● SHORT EXERCISE:
Count how many of the lines below contain the string "will", and give only that number.
======== MATERIAL PROVIDED ========
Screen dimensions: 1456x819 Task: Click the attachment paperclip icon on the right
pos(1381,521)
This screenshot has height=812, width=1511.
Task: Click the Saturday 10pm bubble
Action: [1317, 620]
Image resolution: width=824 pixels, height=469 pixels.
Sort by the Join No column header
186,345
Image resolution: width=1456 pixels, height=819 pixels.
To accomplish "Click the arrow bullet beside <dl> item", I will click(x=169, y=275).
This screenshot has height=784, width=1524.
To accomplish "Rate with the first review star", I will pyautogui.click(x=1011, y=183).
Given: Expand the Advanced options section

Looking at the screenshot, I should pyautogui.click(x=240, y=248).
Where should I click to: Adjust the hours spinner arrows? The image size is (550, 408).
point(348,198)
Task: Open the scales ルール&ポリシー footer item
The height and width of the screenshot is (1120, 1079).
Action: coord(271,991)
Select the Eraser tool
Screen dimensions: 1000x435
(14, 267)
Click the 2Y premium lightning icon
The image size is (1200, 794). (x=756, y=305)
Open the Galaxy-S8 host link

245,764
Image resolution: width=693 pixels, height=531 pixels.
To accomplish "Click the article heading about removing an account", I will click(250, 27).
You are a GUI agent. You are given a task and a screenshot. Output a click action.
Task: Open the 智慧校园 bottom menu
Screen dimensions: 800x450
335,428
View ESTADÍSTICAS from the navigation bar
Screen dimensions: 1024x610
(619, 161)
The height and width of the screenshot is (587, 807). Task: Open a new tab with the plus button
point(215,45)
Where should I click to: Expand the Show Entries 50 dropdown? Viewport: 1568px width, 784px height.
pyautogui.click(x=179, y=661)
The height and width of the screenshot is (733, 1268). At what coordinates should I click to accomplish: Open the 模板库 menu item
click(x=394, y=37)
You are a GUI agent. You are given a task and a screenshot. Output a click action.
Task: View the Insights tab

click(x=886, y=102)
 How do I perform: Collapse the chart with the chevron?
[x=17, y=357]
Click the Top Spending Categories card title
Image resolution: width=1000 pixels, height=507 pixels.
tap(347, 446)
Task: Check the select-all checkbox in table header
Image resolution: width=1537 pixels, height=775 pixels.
========
● THE OUTPUT:
3